SET OF TASKS:
1. In the profile of Carole Delga, who replaced her as Secretary of State when she left the government in June 2015?
2. Please write the next part of the profile of Carole Delga, starting right after its final sentence.

DOCUMENT SEGMENT:
....................
Member of the National Assembly for Haute-Garonne's 8th constituency
- In office 18 July 2015 – 20 June 2017
- Substitute: Joël Aviragnet (2014–2015)
- Preceded by: Joël Aviragnet
- Succeeded by: Joël Aviragnet
- Parliamentary group: SRC (2015-2016) SER (2016-2017)
- In office 20 June 2012 – 3 July 2014
- Preceded by: Jean-Louis Idiart
- Succeeded by: Joël Aviragnet
- Parliamentary group: SRC

Secretary of State for Trade, Arts and Crafts, Consumption, and Social and Solidarity Economy
- In office 3 June 2014 – 17 June 2015
- President: François Hollande
- Prime Minister: Manuel Valls
- Preceded by: Valérie Fourneyron
- Succeeded by: Martine Pinville

Vice-president of the Regional Council of Midi-Pyrénées
- In office 26 March 2010 – 1st September 2012
- President: Martin Salvy
- Preceded by: Alain Beneteau
- Succeeded by: Viviane Artigalas

Mayor of Martres-Tolosane
- In office 16 March 2008 – 4 July 2014
- Preceded by: Brigitte Redinger
- Succeeded by: Gilbert Tarraube

Personal details
- Born: 19 August 1971 (age 54) Toulouse, France
- Citizenship: French
- Party: Socialist Party
- Alma mater: Toulouse 1 University Capitole
- Profession: Local civil servant

= Carole Delga =

French politician of the Socialist Party

Carole Delga (/fr/; born 19 August 1971) is a French politician of the Socialist Party (PS) who has been serving as the President of the Regional Council of Occitania since 2016.

Delga is considered to be a potential candidate in the 2027 French presidential election.

==Political career==
Delga has been a member of the Socialist Party since 2004.

===Member of the National Assembly, 2012–2017===
From 2012 until 2017, Delga was a member of the National Assembly, where she served on the Finance Committee (2012–2014) and the Defence Committee (2015–2017).

In 2014, Delga briefly served as Secretary of State for Trade, Crafts, Consumer and Social Economy and Solidarity under Minister of Finance and Public Accounts Michel Sapin in the government of Prime Minister Manuel Valls; she replaced Valérie Fourneyron who had resigned for health reasons. In June 2015, she left the government to launch her campaign for regional elections; she was replaced by Martine Pinville.
....................
Stored data:
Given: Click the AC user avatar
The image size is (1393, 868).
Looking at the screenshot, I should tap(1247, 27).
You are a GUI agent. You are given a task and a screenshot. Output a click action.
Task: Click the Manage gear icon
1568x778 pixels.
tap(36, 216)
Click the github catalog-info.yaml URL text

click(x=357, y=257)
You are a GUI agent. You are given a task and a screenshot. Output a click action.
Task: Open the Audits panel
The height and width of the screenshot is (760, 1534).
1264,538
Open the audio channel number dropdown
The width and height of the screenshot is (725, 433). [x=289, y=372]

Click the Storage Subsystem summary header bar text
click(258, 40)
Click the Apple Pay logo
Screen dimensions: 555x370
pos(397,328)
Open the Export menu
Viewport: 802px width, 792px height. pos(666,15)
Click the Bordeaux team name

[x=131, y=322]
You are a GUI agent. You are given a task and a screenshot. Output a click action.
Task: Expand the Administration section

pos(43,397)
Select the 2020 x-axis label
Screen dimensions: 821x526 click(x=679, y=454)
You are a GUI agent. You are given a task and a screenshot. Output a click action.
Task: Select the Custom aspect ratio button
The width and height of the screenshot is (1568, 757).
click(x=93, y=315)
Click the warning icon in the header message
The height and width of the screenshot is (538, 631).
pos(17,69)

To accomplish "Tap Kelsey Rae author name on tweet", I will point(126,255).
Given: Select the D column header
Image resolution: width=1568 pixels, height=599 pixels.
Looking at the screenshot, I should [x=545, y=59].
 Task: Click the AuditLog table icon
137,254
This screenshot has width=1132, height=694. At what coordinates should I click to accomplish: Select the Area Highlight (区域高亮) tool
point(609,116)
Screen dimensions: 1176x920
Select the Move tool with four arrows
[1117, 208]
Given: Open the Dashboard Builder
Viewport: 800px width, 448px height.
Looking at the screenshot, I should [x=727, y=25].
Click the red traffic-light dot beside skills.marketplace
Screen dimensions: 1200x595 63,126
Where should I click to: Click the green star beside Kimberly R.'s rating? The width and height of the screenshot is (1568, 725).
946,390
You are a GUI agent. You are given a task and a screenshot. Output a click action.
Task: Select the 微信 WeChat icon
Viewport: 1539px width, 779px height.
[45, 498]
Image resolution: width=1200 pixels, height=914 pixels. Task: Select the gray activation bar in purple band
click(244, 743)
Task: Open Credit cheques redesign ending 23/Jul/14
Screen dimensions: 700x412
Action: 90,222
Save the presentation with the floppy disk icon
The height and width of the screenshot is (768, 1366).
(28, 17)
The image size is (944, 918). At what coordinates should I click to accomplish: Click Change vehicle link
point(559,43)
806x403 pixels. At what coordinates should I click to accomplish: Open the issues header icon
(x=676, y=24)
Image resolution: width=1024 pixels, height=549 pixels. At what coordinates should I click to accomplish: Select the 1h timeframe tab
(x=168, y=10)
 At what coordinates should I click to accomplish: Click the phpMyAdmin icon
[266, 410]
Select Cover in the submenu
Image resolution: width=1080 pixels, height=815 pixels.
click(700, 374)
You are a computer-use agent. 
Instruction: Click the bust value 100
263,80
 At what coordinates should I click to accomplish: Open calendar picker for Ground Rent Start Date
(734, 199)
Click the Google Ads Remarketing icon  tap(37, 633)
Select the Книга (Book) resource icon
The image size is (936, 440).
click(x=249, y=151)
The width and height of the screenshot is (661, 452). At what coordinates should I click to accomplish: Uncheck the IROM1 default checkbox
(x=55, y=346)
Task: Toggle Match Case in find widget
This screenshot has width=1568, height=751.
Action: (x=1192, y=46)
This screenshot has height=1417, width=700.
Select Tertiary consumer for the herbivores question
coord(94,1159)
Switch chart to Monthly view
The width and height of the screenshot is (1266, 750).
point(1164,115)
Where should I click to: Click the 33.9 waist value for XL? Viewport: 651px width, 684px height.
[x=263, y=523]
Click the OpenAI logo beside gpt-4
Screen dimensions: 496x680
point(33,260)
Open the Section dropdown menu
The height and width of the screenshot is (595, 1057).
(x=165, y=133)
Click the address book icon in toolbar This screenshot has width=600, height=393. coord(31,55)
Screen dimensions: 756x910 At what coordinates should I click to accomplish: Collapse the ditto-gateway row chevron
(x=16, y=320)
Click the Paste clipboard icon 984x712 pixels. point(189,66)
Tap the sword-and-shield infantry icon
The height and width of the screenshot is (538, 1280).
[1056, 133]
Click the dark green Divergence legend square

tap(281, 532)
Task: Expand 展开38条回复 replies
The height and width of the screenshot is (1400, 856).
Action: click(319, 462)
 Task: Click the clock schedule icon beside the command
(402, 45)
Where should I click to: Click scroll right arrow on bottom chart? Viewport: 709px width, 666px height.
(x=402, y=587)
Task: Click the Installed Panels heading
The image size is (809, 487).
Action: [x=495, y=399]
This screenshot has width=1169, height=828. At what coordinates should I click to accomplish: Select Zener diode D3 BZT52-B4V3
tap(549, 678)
....................
YOUR WRITTEN ANSWERS:
1. Martine Pinville

2.
===President of Occitanie, 2016–present===
Ahead of the Socialist Party's 2017 primaries, Delga publicly endorsed Manuel Valls as the party's candidate for the presidential election later that year. Since 2017, she has been part of the party's leadership.

Delga was re-elected in the 2021 French regional elections. Shortly after, she was also elected as president of Régions de France, a group representing the regions of France; it was the first time since 2016 that the association was led by a left-wing personality, and for the first time by a woman.

Ahead of the 2022 presidential election, Delga endorsed Anne Hidalgo as the Socialist Party's candidate. In 2023, she publicly endorsed Nicolas Mayer-Rossignol as candidate to challenge Olivier Faure for the party's leadership. During the 2025 party leadership election, she did the same, and threatened to leave the PS if Faure was elected party leader again. Shortly after Faure was elected again, Delga ultimately announced she would not quit the party after all, contrary to her earlier threat.

== Political positions ==
Delga is a critic of the New Ecological and Social People's Union.

==Controversy==
In April 2019, Delga was sentenced by the Nîmes Court of Appeal to a fine of €8,000 and damages to the municipality of Beaucaire, Gard, for "discrimination based on political opinions" and "obstructing the exercise of an economic activity" after having refused to sign a city contract established by the municipality of Beaucaire led by Julien Sanchez, and not having chosen this municipality to host the future general high school built by the region in the Gard.